Migrating BotD v0 to v2
November 1, 2025 · View on GitHub
This guide shows how to migrate your code from BotD version 0 to version 2.
The API has changed, and you need to update your code.
In the new version, we have implemented detection logic on the client side, meaning we don't make requests to our servers. Also you don't need to generate any API keys anymore.
CDN
<script>
// Initialize an agent at application startup.
- const botdPromise = import('https://openfpcdn.io/botd/v0.1').then((BotD) =>
- BotD.load({ publicKey: '<your-public-key>' }),
- )
+ const botdPromise = import('https://openfpcdn.io/botd/v2').then((BotD) =>
+ BotD.load(),
+ )
// Get the bot detection result when you need it.
- // Result will contain the `requestId` property, that you can securely verify on the server.
botdPromise
.then((botd) => botd.detect())
.then((result) => console.log(result))
.catch((error) => console.error(error))
</script>
NPM
- import BotD from '@fpjs-incubator/botd-agent';
+ import BotD from '@fingerprintjs/botd';
// Initialize an agent at application startup.

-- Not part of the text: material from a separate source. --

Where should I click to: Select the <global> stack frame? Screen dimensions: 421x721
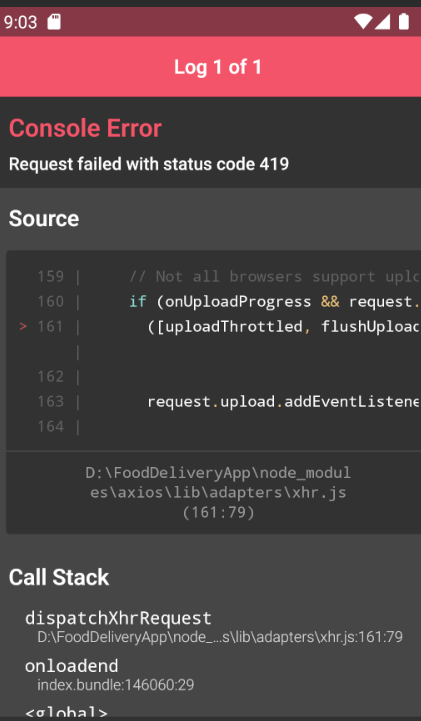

- const botdPromise = BotD.load({ publicKey: '<your-public-key>' });
+ const botdPromise = BotD.load();
(async () => {
// Get the bot detection result when you need it.
- // Result will contain the `requestId` property, that you can securely verify on the server.
const botd = await botdPromise;
const result = await botd.detect();
console.log(result);
})();
The new response is now an object containing property "bot" indicating whether the user is a bot or not. And if "bot" is true, then we additionaly provide a property "botKind" as described in our API docs.
{
"bot": "<boolean>",
"botKind": "<BotKind | undefined>"
}
JavaScript output and browser support
Updated compilation target
The distributed bundles are now compiled to ES2018 instead of ES5. Modern build tools already handle this target, but any pipeline that assumed ES5 output (for example, older minifiers or ES5-only runtime environments) may require updates to accept or transpile ES2018 syntax.
Supported browsers
The minimum browser versions officially supported by BotD are listed in the browser support list. Confirm that the browsers you rely on meet or exceed these versions before deploying v2
Transpiling to ES5 when required
If you must keep ES5-compatible artifacts—for example, when embedding BotD into legacy applications—you now need to run that transpilation yourself. A typical setup using Babel might look like:
// babel.config.json
{
"presets": [
[
"@babel/preset-env",
{
"targets": {
"ie": "11"
},
"useBuiltIns": "usage",
"corejs": "3.38"
}
]
]
}
Or, if you compile with TypeScript, adjust your tsconfig.json:
{
"compilerOptions": {
"target": "ES5",
"downlevelIteration": true
}
}
Make sure that your bundler (Webpack, Rollup, Vite, etc.) picks up these settings so that the BotD package is transpiled along with your application code.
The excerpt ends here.